Exercise instructions: One number is all that is asked for: the number of lines below that hold the string "pixel".

[Records from a dataset]
════════════════
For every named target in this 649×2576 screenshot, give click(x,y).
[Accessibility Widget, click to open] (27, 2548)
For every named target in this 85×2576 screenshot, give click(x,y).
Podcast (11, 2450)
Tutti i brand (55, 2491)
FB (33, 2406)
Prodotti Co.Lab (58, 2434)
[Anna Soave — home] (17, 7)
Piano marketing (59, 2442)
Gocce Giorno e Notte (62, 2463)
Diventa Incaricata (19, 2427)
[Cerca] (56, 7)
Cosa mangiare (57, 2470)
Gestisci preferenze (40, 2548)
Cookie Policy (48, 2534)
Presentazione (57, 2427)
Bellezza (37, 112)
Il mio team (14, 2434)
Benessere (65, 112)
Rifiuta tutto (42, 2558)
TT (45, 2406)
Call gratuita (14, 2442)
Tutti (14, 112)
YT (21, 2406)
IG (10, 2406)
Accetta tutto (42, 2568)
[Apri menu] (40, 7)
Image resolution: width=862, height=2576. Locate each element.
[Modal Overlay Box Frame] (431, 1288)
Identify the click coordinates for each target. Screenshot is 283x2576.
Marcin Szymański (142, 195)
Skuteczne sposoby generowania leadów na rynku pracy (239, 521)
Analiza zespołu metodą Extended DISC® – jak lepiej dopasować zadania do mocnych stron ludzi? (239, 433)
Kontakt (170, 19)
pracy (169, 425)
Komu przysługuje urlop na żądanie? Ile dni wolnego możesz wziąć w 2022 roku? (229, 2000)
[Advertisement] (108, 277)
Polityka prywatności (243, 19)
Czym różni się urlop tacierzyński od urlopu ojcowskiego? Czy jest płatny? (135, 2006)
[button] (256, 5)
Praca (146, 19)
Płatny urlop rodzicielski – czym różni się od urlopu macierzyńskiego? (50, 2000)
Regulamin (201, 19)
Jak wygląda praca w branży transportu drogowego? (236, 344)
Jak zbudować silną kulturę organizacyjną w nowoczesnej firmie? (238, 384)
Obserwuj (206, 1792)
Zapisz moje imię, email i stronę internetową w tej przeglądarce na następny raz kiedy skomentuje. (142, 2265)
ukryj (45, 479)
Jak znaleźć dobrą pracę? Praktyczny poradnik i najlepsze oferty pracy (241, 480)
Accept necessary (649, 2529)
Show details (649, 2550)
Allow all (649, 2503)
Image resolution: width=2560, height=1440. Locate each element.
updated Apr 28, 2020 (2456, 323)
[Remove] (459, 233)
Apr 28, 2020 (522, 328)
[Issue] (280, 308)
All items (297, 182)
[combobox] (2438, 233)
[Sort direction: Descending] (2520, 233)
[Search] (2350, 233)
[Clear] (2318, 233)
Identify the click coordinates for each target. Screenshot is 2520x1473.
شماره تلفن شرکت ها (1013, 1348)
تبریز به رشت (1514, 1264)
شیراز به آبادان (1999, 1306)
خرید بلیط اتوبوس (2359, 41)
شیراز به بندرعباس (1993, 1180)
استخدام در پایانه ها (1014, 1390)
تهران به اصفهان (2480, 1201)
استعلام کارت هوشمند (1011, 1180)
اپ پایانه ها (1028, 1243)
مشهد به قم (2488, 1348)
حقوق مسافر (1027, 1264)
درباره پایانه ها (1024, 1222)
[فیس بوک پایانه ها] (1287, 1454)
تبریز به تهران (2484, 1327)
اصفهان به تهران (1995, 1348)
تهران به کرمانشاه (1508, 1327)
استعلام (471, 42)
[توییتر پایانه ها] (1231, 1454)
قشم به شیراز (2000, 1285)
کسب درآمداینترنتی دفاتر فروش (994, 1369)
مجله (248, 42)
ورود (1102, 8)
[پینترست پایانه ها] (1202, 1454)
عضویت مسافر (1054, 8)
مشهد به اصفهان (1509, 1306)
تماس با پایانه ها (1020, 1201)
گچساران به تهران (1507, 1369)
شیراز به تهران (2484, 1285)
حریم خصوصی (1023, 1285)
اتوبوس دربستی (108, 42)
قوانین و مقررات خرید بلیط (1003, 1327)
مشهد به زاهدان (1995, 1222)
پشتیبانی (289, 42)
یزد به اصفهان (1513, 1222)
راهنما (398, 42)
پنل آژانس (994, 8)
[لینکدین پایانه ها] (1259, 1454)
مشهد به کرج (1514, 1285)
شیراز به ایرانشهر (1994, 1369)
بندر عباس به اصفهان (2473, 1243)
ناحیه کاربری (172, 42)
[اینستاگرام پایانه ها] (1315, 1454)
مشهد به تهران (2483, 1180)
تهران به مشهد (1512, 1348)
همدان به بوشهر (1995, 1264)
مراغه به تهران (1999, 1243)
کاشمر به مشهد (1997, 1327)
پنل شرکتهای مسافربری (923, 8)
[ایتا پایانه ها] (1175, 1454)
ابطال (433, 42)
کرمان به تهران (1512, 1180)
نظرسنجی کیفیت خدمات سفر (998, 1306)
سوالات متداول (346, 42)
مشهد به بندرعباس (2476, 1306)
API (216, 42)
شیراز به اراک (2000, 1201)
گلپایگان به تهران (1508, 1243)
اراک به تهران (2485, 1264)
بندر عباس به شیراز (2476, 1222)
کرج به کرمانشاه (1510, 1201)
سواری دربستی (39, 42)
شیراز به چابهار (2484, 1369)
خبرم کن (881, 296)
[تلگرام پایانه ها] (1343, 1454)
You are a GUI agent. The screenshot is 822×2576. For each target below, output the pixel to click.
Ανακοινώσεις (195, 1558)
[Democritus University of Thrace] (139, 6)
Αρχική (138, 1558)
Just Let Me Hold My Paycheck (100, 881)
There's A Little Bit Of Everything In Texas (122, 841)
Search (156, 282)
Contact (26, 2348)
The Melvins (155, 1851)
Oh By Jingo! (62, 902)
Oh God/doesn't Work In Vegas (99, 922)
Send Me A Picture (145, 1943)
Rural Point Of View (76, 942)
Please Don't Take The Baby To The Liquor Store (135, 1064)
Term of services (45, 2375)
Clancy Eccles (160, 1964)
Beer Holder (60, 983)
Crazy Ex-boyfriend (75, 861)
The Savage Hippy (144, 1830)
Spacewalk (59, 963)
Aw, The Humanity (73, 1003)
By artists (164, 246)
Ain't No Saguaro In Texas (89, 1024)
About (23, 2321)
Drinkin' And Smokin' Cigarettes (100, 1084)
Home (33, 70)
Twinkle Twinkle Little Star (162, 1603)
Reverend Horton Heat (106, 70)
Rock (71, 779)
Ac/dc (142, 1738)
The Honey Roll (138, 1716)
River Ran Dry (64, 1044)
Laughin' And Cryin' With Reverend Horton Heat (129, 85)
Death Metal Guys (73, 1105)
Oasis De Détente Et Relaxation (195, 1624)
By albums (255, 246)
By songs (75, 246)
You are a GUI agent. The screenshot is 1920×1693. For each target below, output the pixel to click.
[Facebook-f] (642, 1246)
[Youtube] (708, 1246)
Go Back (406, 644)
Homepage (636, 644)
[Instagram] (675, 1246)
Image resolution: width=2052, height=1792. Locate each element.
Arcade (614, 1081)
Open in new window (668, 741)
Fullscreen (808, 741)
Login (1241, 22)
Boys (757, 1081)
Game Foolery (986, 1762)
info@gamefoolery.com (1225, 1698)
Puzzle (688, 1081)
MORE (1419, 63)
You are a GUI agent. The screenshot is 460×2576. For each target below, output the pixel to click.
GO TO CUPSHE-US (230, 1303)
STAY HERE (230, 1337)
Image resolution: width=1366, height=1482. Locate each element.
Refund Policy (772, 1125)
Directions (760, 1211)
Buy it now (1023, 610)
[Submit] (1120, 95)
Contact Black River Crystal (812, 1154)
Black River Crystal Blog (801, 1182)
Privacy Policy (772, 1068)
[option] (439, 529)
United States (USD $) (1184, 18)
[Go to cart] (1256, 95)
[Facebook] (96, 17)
════════════════
Response to the exercise: 3